Selenium step can look like:
- selenium:
test:
file: resources/MySeleniumTest.java
libraries: '/usr/share/java/*'
Java source file looks like:
package selenium;
import org.openqa.selenium.By;
import org.openqa.selenium.WebDriver;
import org.openqa.selenium.WebElement;
import org.openqa.selenium.firefox.FirefoxDriver;
public class MySeleniumTest {
public static void main(String[] args) {
WebDriver driver = new FirefoxDriver();
try {
driver.get("http://www.google.com/ncr");
WebElement element = driver.findElement(By.name("q"));
element.sendKeys("Cheese!");
element.submit();
} finally {
driver.quit();
}
}
}
It will go to google and search by “Cheese!” string. Catcher’s step will pass if Selenium test passes.
Variables and output¶
Catcher pushes it’s context variables to Selenium steps as environment variables, so you can access them from tests. For example:
variables:
site_url: 'http://www.google.com/ncr'
steps:
- selenium:
test:
driver: '/usr/lib/geckodriver'
file: resources/test.js
register: {title: '{{ OUTPUT.title }}'}
- echo: {from: '{{ title }}', to: variable.output}
Here Catcher’s context has site_url variable which is accessible within JavaScript (for other languages similarly).
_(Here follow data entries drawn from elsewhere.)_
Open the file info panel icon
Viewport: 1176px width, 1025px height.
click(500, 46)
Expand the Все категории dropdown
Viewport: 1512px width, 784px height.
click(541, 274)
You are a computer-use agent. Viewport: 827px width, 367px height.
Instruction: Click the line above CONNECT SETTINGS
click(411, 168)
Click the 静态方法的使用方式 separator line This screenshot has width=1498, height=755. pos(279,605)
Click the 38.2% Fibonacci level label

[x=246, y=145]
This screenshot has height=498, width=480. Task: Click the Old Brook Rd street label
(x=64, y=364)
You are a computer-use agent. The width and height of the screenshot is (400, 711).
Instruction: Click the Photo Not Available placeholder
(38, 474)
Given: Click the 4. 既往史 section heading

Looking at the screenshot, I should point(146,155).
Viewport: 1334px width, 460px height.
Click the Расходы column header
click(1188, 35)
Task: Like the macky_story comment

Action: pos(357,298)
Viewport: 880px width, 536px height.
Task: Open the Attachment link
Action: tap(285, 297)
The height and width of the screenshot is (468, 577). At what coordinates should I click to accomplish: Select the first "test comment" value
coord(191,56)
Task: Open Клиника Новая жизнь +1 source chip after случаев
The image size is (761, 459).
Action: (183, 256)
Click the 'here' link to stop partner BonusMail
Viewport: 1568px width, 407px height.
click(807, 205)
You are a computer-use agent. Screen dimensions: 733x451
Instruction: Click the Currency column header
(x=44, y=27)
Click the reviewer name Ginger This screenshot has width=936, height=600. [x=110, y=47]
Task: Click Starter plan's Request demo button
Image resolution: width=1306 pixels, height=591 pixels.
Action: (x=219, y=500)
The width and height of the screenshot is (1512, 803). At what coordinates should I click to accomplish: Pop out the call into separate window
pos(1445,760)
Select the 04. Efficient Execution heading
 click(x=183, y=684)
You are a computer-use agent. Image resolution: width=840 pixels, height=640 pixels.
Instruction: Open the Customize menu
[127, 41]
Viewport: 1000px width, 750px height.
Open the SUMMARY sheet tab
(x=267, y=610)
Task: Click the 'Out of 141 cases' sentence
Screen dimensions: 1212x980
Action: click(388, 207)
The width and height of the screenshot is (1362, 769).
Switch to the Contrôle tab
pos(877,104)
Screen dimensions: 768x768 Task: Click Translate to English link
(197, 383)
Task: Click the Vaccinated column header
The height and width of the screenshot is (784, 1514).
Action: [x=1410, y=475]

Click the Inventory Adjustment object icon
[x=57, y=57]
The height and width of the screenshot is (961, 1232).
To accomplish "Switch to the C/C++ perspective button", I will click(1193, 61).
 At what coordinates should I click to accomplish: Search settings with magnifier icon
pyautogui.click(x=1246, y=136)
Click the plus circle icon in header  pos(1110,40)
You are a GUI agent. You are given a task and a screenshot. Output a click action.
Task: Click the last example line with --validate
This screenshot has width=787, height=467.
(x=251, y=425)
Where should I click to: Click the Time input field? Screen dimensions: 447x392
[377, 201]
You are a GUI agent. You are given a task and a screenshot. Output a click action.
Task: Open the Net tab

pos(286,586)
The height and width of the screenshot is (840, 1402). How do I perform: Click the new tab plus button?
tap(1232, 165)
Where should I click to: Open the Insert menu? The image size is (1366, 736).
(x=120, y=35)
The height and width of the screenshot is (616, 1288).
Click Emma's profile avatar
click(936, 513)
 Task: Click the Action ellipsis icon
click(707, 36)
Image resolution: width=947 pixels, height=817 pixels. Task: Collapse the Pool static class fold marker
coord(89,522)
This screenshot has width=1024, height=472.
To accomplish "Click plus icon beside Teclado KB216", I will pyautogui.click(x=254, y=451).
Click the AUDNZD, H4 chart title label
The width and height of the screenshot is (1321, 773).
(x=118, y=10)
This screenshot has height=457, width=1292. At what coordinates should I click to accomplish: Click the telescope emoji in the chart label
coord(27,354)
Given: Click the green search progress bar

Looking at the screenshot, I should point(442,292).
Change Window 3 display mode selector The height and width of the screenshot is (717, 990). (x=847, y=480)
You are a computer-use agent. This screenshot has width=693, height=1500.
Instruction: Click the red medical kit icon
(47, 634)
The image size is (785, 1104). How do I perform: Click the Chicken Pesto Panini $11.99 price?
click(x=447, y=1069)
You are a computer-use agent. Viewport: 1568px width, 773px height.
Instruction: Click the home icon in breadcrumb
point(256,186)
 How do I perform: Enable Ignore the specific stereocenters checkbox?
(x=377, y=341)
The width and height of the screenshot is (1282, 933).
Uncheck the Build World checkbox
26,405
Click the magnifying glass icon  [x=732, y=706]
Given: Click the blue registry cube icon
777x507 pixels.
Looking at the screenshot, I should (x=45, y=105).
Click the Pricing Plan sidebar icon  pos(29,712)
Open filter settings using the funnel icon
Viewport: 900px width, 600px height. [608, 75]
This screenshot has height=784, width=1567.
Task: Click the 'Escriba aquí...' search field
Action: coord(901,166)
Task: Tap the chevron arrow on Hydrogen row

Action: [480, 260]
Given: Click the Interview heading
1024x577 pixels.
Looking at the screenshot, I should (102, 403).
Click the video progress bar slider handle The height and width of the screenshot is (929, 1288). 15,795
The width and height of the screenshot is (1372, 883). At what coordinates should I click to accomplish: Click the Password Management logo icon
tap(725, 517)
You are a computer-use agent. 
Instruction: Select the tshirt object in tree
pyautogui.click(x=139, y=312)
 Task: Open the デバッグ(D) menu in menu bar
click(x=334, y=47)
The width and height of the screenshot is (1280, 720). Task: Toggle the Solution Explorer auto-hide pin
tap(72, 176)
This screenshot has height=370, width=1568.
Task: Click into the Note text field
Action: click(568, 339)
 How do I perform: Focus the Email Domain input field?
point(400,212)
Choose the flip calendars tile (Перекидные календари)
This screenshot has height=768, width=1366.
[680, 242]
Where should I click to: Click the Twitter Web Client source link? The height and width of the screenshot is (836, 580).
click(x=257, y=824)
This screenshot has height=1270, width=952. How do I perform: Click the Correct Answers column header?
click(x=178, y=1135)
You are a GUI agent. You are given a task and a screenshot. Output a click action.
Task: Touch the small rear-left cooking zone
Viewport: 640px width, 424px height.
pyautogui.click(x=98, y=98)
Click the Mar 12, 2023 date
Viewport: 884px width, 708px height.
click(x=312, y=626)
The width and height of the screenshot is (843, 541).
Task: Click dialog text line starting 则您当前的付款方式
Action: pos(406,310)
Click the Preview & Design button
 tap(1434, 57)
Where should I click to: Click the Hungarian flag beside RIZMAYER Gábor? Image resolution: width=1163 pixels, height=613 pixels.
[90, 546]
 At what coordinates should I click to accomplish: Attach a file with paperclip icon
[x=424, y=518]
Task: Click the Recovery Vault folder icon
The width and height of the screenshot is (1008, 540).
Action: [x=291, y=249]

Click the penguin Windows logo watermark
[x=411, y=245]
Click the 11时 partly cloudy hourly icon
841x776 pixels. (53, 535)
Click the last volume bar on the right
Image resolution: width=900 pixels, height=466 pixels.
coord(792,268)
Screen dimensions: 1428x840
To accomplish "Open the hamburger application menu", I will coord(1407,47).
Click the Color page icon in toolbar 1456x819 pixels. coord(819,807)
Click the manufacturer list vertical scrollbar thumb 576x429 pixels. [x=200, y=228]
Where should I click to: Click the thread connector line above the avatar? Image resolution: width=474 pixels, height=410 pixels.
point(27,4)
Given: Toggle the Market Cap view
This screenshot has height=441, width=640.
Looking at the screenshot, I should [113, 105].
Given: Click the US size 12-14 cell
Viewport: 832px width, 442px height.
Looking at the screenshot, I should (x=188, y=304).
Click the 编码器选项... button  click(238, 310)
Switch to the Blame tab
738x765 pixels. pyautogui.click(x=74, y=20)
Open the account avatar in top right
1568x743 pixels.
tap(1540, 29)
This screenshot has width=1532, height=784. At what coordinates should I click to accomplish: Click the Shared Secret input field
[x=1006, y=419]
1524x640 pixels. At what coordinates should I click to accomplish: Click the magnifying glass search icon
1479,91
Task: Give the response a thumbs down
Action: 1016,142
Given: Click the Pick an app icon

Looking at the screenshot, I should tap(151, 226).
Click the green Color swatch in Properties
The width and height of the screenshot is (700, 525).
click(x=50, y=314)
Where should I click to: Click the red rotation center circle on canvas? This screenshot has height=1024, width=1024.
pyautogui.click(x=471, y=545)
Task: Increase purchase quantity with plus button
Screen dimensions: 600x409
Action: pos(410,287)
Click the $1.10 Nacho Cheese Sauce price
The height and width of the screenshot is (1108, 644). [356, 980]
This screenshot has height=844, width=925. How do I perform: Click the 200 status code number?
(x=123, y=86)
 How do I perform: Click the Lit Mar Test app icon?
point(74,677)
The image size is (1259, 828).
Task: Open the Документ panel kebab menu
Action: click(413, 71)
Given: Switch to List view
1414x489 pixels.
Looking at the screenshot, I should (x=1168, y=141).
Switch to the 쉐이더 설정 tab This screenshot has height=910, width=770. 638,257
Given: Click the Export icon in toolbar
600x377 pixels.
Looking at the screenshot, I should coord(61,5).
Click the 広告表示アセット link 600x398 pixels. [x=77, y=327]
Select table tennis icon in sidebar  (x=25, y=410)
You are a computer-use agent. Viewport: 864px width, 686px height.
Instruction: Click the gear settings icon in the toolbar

As well as page’s title is accessible for Catcher as an output variable.
test.js:
const {Builder, By, Key, until} = require('selenium-webdriver');
async function basicExample(){
let driver = await new Builder().forBrowser('firefox').build();
try{
await driver.get(process.env.site_url);
await driver.findElement(By.name('q')).sendKeys('webdriver', Key.RETURN);
await driver.wait(until.titleContains('webdriver'), 1000);
await driver.getTitle().then(function(title) {
console.log('{\"title\":\"' + title + '\"}')
});
driver.quit();
}
catch(err) {
console.error(err);
process.exitCode = 1;
driver.quit();
}
}
basicExample();
To output any value simply use stdout. In case of Json you can access fields directly (f.e. OUTPUT.title json output). If Catcher fails to parse json - it will use the whole output as a plain text.
Libraries and Dependencies¶
Catcher dockerfile comes with nodeJS, Java1.8, Kotlin and Python Selenium libraries installed, as well as Firefox, Chrome and Opera drivers.